EXCERPT TO READ:
▼▼▼

Tomato and Balsamic Sausages with Cauliflower and Green Pea ZENB Veggie Mash


PREP TIME 10 minutes

COOK TIME 25 minutes

TOTAL TIME 35 minutes

Put sausage and mash back on the menu and level up with this delicious, and may we add nutritious, sausage and mash recipe. Combine the sweet flavours of roasted tomatoes and balsamic vinegar with our high protein, whole veg ZENB mash. We went for our light and creamy ZENB Cauliflower and Green pea mash, but it would also work perfectly with our Carrot and Lentil veggie mash too. Whoever said simple is boring!


  • 2 x 50g pouches ZENB Cauliflower and Green pea veggie mash
  • 240ml milk of your choice
  • 2tbsp olive oil
  • 8 vegetarian sausages (we used Quorn)
  • 350g cherry tomatoes, halved
  • 1 large red onion, sliced into wedges
  • 3 tbsp balsamic vinegar
  • 25g flat leaf parsley, roughly chopped



Place the milk in a small saucepan and add the pouch contents and whisk well. Bring to the boil stirring regularly for 30 seconds until thickened. Remove from the heat.


Preheat the oven to 200C/fan 180C/gas 6. Place either an ovenproof roasting tin or frying pan on the hob and pour in the oil. Add the sausages and cook for just a few minutes until browned all over. Remove from the heat.

▲▲▲

TO DO:
1. Answer these about the sausage and mash recipe:
(a) What is the total time listed?
(b) How many grams of cherry tomatoes are called for, and how are they prepared?
(c) To what temperature is the oven preheated?
2. Transcribe the part of the sausage and mash recipe that opens with the words "COOK TIME 25" and closes with "(we used Quorn)".

[Collected data entries]
▼▼▼

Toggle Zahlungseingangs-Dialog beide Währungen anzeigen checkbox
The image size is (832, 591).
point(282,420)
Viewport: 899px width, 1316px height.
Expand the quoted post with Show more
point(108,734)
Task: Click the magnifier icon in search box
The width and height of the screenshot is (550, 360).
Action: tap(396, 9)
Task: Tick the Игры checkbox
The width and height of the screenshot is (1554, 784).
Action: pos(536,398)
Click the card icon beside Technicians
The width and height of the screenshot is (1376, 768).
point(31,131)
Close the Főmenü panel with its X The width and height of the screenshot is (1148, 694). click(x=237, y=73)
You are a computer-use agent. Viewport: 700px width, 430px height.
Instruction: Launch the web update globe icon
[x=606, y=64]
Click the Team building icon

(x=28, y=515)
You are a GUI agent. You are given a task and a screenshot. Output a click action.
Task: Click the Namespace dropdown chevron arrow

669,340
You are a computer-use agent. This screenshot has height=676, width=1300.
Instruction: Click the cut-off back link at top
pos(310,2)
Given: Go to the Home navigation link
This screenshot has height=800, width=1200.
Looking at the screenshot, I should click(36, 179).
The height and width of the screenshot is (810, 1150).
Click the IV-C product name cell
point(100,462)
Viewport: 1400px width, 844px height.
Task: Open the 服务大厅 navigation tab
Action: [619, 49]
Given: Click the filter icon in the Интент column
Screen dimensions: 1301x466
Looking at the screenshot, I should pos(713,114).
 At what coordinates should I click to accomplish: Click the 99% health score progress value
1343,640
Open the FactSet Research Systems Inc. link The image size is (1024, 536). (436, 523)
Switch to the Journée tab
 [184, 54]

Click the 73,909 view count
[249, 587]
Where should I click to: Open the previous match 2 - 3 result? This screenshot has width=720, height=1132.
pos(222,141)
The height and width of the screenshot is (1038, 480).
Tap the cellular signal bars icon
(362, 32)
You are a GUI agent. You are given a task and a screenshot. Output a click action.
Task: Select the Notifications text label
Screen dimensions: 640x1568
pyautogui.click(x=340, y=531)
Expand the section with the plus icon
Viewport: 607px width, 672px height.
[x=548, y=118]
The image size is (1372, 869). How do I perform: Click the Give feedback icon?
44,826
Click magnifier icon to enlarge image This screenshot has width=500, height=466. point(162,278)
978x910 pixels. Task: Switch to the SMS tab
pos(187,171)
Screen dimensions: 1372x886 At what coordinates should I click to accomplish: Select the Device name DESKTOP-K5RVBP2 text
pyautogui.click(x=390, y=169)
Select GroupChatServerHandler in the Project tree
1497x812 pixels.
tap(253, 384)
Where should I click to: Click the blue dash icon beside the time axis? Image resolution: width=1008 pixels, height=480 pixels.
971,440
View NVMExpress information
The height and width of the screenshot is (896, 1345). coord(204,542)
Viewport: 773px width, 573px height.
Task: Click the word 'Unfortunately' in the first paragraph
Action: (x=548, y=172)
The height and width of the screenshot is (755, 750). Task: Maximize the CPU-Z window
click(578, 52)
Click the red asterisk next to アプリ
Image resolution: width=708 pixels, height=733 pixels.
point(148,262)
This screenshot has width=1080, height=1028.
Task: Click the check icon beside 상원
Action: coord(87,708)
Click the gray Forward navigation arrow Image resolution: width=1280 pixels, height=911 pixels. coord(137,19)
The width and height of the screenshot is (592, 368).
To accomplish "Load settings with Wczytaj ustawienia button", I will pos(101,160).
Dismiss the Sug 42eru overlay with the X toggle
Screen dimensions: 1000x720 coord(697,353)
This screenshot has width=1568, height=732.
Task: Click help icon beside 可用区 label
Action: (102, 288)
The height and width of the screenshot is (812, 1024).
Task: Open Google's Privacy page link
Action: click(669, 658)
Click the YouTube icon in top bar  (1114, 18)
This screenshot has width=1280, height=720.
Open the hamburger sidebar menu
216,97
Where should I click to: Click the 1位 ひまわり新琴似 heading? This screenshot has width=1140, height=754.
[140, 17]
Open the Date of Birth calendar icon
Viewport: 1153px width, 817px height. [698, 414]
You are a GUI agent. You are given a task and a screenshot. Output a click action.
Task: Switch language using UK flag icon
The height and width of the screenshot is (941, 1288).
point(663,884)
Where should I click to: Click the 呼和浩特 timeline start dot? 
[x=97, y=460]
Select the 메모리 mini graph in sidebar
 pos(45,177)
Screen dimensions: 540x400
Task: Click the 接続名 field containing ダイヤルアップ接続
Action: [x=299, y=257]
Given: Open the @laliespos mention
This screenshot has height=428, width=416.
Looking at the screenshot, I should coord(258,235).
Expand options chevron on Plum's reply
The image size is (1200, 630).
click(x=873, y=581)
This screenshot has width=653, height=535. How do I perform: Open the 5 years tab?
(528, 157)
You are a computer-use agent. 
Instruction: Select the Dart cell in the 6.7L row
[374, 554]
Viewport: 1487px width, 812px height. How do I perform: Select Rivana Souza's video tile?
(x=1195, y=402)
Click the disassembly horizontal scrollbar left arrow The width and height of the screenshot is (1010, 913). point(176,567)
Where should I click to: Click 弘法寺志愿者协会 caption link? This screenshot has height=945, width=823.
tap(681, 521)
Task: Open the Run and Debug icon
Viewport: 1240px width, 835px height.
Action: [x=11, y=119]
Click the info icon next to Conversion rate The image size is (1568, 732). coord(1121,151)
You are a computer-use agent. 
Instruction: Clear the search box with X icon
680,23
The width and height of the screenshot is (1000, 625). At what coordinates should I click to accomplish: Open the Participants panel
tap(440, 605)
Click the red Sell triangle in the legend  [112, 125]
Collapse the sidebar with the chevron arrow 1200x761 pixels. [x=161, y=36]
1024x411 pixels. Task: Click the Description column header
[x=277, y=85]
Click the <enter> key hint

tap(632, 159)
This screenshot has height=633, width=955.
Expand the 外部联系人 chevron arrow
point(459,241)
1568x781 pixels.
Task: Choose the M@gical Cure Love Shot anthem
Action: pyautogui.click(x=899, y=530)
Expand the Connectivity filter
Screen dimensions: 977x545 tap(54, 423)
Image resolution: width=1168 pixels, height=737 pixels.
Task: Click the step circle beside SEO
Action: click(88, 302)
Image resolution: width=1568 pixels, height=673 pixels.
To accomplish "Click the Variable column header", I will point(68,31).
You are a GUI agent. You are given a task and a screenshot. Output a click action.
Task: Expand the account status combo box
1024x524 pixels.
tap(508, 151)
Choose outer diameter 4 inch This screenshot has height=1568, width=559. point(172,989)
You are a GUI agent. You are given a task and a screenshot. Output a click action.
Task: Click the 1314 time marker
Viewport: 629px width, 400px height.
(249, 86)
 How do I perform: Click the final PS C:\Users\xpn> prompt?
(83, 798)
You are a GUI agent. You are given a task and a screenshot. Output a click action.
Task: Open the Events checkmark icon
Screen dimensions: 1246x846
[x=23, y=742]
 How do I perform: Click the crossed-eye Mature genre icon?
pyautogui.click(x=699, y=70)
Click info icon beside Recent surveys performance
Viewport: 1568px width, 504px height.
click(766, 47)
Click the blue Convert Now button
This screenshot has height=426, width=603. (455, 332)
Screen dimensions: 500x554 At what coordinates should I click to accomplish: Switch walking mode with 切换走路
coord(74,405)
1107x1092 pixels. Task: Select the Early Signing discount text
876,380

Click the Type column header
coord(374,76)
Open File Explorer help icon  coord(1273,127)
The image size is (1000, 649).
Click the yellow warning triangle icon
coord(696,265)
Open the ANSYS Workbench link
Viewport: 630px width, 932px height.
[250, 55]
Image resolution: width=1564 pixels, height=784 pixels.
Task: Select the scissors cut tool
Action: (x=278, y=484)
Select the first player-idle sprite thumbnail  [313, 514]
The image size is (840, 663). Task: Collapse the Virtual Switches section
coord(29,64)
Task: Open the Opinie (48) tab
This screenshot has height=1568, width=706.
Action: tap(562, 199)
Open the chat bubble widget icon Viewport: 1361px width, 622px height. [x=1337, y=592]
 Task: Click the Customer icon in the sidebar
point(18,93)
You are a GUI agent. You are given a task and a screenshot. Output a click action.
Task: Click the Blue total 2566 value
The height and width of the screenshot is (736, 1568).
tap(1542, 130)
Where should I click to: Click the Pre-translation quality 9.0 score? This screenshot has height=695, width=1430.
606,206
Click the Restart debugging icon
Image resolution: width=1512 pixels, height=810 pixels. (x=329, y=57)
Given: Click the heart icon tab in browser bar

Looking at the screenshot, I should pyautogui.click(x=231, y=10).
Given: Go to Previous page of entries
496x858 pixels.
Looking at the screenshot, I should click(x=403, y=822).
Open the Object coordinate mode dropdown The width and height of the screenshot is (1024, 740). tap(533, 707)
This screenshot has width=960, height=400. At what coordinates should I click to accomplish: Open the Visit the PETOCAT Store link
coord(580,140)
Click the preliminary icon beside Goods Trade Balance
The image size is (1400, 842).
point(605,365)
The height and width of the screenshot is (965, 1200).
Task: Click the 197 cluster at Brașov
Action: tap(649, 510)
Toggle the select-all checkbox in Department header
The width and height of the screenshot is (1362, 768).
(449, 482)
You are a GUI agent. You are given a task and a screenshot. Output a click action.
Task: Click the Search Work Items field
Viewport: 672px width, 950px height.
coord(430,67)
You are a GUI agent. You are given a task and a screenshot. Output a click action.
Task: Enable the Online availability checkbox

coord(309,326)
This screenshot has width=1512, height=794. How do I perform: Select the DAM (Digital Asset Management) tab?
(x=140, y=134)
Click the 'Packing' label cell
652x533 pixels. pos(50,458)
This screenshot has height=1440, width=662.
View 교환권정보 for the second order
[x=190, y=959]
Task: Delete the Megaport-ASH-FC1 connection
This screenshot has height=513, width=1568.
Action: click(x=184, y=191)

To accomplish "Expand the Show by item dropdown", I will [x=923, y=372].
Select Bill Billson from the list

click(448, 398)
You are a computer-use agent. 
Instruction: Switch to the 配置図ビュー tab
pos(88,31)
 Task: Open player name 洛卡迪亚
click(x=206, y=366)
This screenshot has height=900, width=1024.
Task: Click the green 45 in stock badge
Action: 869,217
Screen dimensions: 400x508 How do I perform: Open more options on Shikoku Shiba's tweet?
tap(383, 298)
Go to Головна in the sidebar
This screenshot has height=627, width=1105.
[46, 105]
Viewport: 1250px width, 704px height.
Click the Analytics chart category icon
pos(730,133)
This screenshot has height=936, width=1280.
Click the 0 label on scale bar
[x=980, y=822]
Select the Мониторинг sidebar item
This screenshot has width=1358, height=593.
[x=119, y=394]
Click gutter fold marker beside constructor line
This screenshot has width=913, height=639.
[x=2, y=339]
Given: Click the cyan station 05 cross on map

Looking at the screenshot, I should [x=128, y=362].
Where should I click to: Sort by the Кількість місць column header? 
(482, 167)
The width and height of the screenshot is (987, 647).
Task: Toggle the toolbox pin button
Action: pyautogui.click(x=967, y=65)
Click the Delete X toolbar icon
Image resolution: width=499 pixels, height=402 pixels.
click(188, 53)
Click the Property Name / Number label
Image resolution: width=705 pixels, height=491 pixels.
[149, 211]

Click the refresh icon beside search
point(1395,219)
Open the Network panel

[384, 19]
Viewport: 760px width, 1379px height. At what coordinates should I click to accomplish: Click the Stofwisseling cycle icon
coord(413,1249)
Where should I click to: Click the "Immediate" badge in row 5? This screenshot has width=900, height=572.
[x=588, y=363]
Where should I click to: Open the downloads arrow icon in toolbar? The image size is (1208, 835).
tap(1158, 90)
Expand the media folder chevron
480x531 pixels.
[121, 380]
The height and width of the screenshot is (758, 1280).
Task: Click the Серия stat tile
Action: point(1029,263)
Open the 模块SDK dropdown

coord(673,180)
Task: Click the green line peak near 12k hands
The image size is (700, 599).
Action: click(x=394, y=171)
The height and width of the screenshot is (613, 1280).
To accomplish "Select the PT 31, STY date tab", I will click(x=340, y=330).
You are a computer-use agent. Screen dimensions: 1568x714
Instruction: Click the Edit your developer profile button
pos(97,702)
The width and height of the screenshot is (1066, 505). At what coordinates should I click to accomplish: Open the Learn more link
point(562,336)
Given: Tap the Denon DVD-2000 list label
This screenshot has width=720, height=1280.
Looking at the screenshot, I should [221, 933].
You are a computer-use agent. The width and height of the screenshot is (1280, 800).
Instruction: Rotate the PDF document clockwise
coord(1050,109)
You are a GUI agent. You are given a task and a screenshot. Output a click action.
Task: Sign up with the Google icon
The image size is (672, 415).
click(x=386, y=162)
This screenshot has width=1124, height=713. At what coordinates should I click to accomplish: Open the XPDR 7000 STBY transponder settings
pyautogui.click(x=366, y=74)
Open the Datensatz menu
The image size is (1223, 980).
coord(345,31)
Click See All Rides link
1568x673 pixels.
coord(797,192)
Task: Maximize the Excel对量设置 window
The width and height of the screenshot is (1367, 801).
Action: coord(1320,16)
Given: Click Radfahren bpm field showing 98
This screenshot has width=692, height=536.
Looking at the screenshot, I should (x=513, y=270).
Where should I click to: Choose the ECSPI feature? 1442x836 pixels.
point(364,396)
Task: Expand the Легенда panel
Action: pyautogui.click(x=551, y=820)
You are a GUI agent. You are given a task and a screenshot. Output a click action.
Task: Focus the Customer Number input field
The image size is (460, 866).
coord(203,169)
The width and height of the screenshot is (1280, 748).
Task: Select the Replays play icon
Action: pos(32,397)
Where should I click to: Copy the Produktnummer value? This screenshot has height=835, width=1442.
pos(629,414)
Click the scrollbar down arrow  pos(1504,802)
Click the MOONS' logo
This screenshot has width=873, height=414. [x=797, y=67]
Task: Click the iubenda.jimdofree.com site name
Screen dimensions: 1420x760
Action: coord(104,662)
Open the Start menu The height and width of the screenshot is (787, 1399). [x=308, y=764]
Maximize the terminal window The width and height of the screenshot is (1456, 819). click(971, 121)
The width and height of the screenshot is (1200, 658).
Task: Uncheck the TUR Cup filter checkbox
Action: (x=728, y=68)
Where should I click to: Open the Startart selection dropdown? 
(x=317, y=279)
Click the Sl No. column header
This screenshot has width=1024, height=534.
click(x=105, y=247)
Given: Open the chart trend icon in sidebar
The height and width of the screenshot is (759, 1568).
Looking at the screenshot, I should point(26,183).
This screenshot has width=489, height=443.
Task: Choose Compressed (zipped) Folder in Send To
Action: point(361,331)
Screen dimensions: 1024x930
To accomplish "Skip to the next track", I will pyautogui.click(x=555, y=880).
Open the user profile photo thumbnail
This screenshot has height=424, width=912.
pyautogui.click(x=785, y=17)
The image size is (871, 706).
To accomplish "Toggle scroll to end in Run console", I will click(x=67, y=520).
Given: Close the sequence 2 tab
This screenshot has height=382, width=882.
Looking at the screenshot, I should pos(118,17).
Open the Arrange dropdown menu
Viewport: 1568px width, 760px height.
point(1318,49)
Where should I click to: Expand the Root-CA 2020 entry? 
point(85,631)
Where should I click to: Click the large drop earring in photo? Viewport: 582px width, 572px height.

▲▲▲

ANSWERS IN ORDER:
1.
(a) 35 minutes
(b) 350g, halved
(c) 200C/fan 180C/gas 6

2.
COOK TIME 25 minutes

TOTAL TIME 35 minutes

Put sausage and mash back on the menu and level up with this delicious, and may we add nutritious, sausage and mash recipe. Combine the sweet flavours of roasted tomatoes and balsamic vinegar with our high protein, whole veg ZENB mash. We went for our light and creamy ZENB Cauliflower and Green pea mash, but it would also work perfectly with our Carrot and Lentil veggie mash too. Whoever said simple is boring!


  • 2 x 50g pouches ZENB Cauliflower and Green pea veggie mash
  • 240ml milk of your choice
  • 2tbsp olive oil
  • 8 vegetarian sausages (we used Quorn)